1. Decida qué está bien para usted y qué no. Ésta es una decisión personal. Lo que para usted es correcto puede ser incorrecto para mí. Decida por sí mismo.

2. Piense en cómo va a manejar la situación si sus límites se ven violados. NO ponga una emboscada a la persona que se ha pasado con usted. Espere a que llegue un momento más tranquilo y explíquele la situación. La próxima vez, ponga bien en claro lo que espera del otro.

3. Escoja una manera de proteger sus límites. Ésto significa que lo que diga o haga traerá alguna consecuencia. Si es posible, concéntrese en las consecuencias POSITIVAS de obtener cooperación, y no en las negativas.
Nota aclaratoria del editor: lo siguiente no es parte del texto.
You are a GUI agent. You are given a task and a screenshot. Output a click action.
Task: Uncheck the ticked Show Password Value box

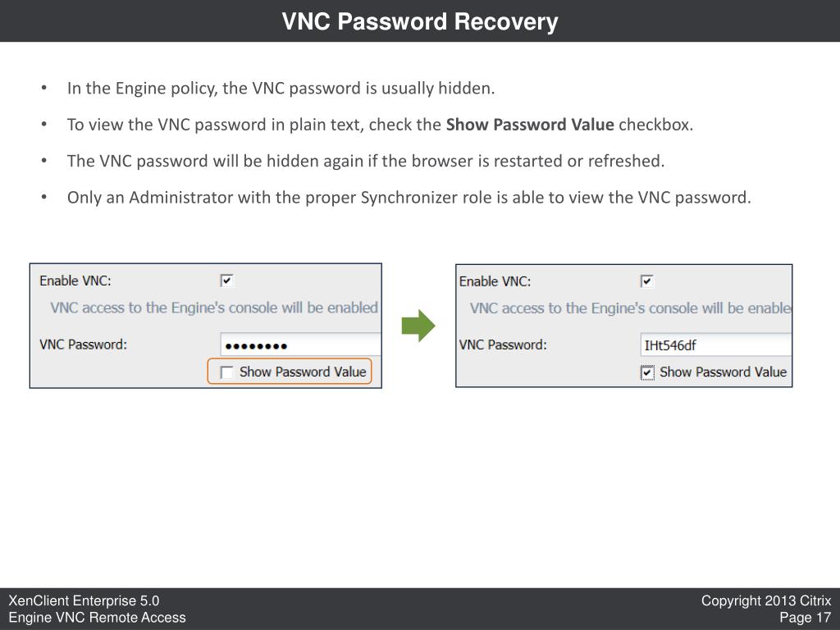[x=647, y=372]
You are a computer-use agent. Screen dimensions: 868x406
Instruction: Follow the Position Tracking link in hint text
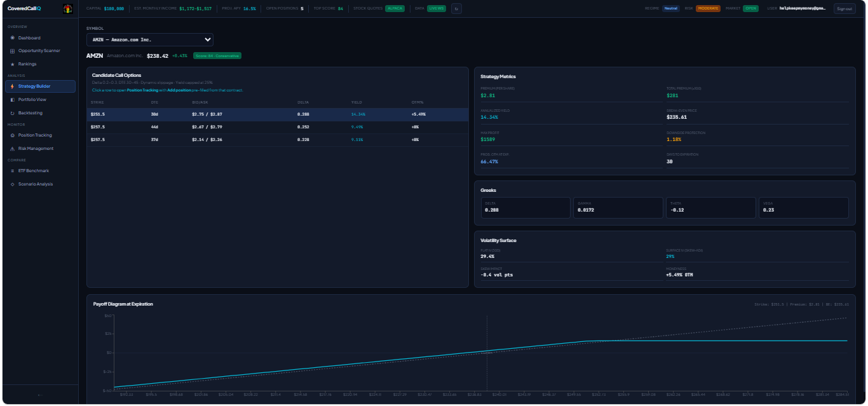142,90
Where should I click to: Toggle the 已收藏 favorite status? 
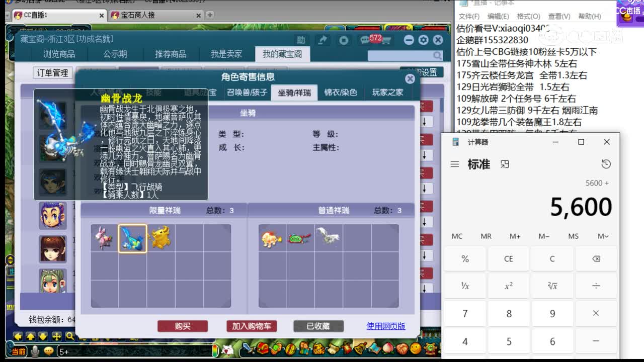(x=319, y=326)
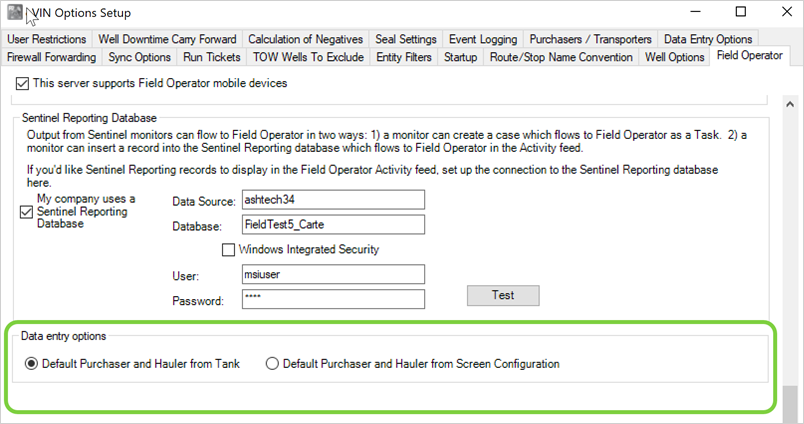Viewport: 804px width, 424px height.
Task: Edit the Database name field
Action: [x=333, y=224]
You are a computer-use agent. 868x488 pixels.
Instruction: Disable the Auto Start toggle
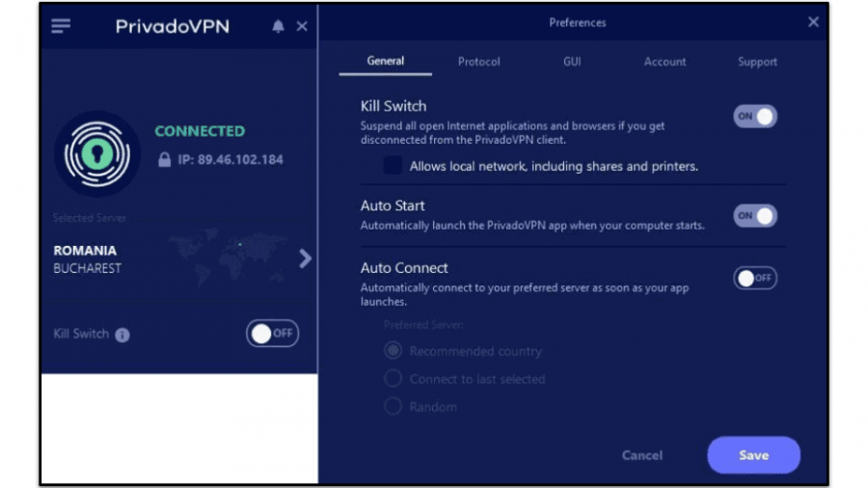point(755,216)
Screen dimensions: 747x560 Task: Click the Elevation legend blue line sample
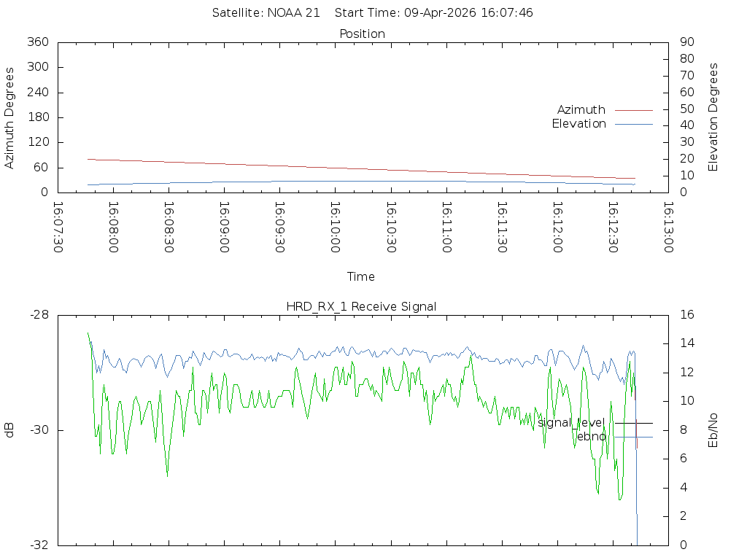(x=633, y=124)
Asegúrese de que las personas que lo rodean conozcan esas consecuencias a tiempo.

4. Sea consecuente. Ésto es fundamental; de otro modo, simplemente estará jugando con el otro, y demostrándole que a usted no se le puede tomar en serio. Decida cuáles son los puntos en que vale la pena mantenerse firme, y manténgase firme.

¿Está listo para afrontar este cambio? Libérese del resentimiento, la impaciencia, los celos, los enfrentamientos y las frustraciones de su vida. Establezca sus límites CON SERENIDAD. Verá cómo las cosas empiezan a cambiar para bien.